- _TASK STATEMENT_
Copy out the records below, swapping "iCalendar" for "Calendar Export" wherever it occurs and leaving every other character as it is.

- _GIVEN INFORMATION_
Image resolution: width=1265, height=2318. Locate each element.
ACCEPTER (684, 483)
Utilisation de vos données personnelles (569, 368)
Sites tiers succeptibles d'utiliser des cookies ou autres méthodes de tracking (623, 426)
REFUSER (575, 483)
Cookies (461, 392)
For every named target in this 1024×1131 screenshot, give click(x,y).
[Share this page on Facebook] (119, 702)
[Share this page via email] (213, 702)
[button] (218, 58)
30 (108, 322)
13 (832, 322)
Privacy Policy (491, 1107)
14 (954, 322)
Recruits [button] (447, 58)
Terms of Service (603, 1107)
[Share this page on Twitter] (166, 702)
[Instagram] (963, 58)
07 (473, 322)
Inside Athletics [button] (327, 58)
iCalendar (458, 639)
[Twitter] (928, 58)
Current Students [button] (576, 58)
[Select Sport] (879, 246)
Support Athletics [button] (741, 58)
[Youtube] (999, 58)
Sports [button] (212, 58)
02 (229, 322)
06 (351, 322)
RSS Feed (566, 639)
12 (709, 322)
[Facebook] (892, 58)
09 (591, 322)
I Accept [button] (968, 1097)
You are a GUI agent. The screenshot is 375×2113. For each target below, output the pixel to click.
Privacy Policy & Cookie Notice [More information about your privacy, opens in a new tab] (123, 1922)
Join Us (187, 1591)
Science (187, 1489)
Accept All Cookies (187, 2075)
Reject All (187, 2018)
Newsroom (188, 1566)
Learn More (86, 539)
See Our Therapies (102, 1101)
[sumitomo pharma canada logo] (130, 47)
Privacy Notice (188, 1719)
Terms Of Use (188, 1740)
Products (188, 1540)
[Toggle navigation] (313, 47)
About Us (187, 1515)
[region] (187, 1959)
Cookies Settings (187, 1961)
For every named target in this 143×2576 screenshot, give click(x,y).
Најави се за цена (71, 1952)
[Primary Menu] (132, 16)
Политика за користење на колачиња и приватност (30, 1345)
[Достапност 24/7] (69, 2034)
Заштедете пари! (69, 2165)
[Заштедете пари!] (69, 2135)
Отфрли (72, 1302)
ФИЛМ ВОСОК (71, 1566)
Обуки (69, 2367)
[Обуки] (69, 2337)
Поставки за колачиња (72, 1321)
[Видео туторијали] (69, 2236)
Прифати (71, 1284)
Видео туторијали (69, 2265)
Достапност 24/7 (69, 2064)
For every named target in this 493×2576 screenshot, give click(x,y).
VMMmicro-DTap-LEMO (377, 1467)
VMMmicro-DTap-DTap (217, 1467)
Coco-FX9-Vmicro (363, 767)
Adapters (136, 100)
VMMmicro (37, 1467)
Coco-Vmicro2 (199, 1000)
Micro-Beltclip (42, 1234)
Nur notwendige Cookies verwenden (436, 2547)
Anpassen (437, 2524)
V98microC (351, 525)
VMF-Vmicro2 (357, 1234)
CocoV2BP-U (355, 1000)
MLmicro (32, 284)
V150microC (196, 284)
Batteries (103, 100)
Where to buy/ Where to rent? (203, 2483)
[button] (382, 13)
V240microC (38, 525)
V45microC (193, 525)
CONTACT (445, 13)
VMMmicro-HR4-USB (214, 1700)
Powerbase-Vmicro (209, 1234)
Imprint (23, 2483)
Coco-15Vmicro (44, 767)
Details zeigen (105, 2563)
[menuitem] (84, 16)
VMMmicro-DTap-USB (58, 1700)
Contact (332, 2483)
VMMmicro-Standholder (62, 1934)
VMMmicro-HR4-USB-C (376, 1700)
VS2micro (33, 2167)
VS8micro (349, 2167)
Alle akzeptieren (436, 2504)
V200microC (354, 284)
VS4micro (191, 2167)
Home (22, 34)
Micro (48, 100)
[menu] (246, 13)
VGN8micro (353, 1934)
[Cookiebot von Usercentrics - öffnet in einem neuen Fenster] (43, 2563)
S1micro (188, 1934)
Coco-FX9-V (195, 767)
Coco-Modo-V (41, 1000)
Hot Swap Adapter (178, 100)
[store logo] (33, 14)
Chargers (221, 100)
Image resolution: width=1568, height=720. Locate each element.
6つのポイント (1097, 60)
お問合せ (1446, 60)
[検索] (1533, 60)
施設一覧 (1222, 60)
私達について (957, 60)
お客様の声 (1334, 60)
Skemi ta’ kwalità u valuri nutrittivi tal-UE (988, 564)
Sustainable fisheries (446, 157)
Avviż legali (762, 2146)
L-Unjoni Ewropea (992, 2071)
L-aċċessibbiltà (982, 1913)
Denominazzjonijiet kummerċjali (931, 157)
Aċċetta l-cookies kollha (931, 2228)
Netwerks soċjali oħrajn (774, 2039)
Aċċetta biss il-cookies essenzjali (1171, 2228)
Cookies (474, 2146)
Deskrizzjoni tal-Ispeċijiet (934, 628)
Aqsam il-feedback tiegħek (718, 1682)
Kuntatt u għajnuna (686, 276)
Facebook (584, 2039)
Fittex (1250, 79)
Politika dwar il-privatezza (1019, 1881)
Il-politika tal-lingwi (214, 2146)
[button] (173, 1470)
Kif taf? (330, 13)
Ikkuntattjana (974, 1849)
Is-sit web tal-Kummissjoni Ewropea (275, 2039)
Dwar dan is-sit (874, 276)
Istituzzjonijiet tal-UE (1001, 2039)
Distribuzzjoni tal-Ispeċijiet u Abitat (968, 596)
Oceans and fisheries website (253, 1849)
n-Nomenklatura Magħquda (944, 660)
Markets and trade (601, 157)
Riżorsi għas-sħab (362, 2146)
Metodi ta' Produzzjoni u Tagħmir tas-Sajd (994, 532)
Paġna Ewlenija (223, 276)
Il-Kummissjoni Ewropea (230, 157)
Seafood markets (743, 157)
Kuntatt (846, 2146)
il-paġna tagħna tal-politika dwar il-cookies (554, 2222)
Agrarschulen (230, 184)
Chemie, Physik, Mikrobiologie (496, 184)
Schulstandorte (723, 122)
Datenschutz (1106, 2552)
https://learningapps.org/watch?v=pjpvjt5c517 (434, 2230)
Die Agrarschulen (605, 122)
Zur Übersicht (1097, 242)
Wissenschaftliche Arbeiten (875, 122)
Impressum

- _FULL RESPONSE_
Image resolution: width=1265, height=2318. Locate each element.
ACCEPTER (684, 483)
Utilisation de vos données personnelles (569, 368)
Sites tiers succeptibles d'utiliser des cookies ou autres méthodes de tracking (623, 426)
REFUSER (575, 483)
Cookies (461, 392)
For every named target in this 1024×1131 screenshot, give click(x,y).
[Share this page on Facebook] (119, 702)
[Share this page via email] (213, 702)
[button] (218, 58)
30 (108, 322)
13 (832, 322)
Privacy Policy (491, 1107)
14 (954, 322)
Recruits [button] (447, 58)
Terms of Service (603, 1107)
[Share this page on Twitter] (166, 702)
[Instagram] (963, 58)
07 (473, 322)
Inside Athletics [button] (327, 58)
Calendar Export (458, 639)
[Twitter] (928, 58)
Current Students [button] (576, 58)
[Select Sport] (879, 246)
Support Athletics [button] (741, 58)
[Youtube] (999, 58)
Sports [button] (212, 58)
02 (229, 322)
06 (351, 322)
RSS Feed (566, 639)
12 (709, 322)
[Facebook] (892, 58)
09 (591, 322)
I Accept [button] (968, 1097)
You are a GUI agent. The screenshot is 375×2113. For each target below, output the pixel to click.
Privacy Policy & Cookie Notice [More information about your privacy, opens in a new tab] (123, 1922)
Join Us (187, 1591)
Science (187, 1489)
Accept All Cookies (187, 2075)
Reject All (187, 2018)
Newsroom (188, 1566)
Learn More (86, 539)
See Our Therapies (102, 1101)
[sumitomo pharma canada logo] (130, 47)
Privacy Notice (188, 1719)
Terms Of Use (188, 1740)
Products (188, 1540)
[Toggle navigation] (313, 47)
About Us (187, 1515)
[region] (187, 1959)
Cookies Settings (187, 1961)
For every named target in this 143×2576 screenshot, give click(x,y).
Најави се за цена (71, 1952)
[Primary Menu] (132, 16)
Политика за користење на колачиња и приватност (30, 1345)
[Достапност 24/7] (69, 2034)
Заштедете пари! (69, 2165)
[Заштедете пари!] (69, 2135)
Отфрли (72, 1302)
ФИЛМ ВОСОК (71, 1566)
Обуки (69, 2367)
[Обуки] (69, 2337)
Поставки за колачиња (72, 1321)
[Видео туторијали] (69, 2236)
Прифати (71, 1284)
Видео туторијали (69, 2265)
Достапност 24/7 (69, 2064)
For every named target in this 493×2576 screenshot, give click(x,y).
VMMmicro-DTap-LEMO (377, 1467)
VMMmicro-DTap-DTap (217, 1467)
Coco-FX9-Vmicro (363, 767)
Adapters (136, 100)
VMMmicro (37, 1467)
Coco-Vmicro2 (199, 1000)
Micro-Beltclip (42, 1234)
Nur notwendige Cookies verwenden (436, 2547)
Anpassen (437, 2524)
V98microC (351, 525)
VMF-Vmicro2 (357, 1234)
CocoV2BP-U (355, 1000)
MLmicro (32, 284)
V150microC (196, 284)
Batteries (103, 100)
Where to buy/ Where to rent? (203, 2483)
[button] (382, 13)
V240microC (38, 525)
V45microC (193, 525)
CONTACT (445, 13)
VMMmicro-HR4-USB (214, 1700)
Powerbase-Vmicro (209, 1234)
Imprint (23, 2483)
Coco-15Vmicro (44, 767)
Details zeigen (105, 2563)
[menuitem] (84, 16)
VMMmicro-DTap-USB (58, 1700)
Contact (332, 2483)
VMMmicro-Standholder (62, 1934)
VMMmicro-HR4-USB-C (376, 1700)
VS2micro (33, 2167)
VS8micro (349, 2167)
Alle akzeptieren (436, 2504)
V200microC (354, 284)
VS4micro (191, 2167)
Home (22, 34)
Micro (48, 100)
[menu] (246, 13)
VGN8micro (353, 1934)
[Cookiebot von Usercentrics - öffnet in einem neuen Fenster] (43, 2563)
S1micro (188, 1934)
Coco-FX9-V (195, 767)
Coco-Modo-V (41, 1000)
Hot Swap Adapter (178, 100)
[store logo] (33, 14)
Chargers (221, 100)
Image resolution: width=1568, height=720. Locate each element.
6つのポイント (1097, 60)
お問合せ (1446, 60)
[検索] (1533, 60)
施設一覧 (1222, 60)
私達について (957, 60)
お客様の声 (1334, 60)
Skemi ta’ kwalità u valuri nutrittivi tal-UE (988, 564)
Sustainable fisheries (446, 157)
Avviż legali (762, 2146)
L-Unjoni Ewropea (992, 2071)
L-aċċessibbiltà (982, 1913)
Denominazzjonijiet kummerċjali (931, 157)
Aċċetta l-cookies kollha (931, 2228)
Netwerks soċjali oħrajn (774, 2039)
Aċċetta biss il-cookies essenzjali (1171, 2228)
Cookies (474, 2146)
Deskrizzjoni tal-Ispeċijiet (934, 628)
Aqsam il-feedback tiegħek (718, 1682)
Kuntatt u għajnuna (686, 276)
Facebook (584, 2039)
Fittex (1250, 79)
Politika dwar il-privatezza (1019, 1881)
Il-politika tal-lingwi (214, 2146)
[button] (173, 1470)
Kif taf? (330, 13)
Ikkuntattjana (974, 1849)
Is-sit web tal-Kummissjoni Ewropea (275, 2039)
Dwar dan is-sit (874, 276)
Istituzzjonijiet tal-UE (1001, 2039)
Distribuzzjoni tal-Ispeċijiet u Abitat (968, 596)
Oceans and fisheries website (253, 1849)
n-Nomenklatura Magħquda (944, 660)
Markets and trade (601, 157)
Riżorsi għas-sħab (362, 2146)
Metodi ta' Produzzjoni u Tagħmir tas-Sajd (994, 532)
Paġna Ewlenija (223, 276)
Il-Kummissjoni Ewropea (230, 157)
Seafood markets (743, 157)
Kuntatt (846, 2146)
il-paġna tagħna tal-politika dwar il-cookies (554, 2222)
Agrarschulen (230, 184)
Chemie, Physik, Mikrobiologie (496, 184)
Schulstandorte (723, 122)
Datenschutz (1106, 2552)
https://learningapps.org/watch?v=pjpvjt5c517 (434, 2230)
Die Agrarschulen (605, 122)
Zur Übersicht (1097, 242)
Wissenschaftliche Arbeiten (875, 122)
Impressum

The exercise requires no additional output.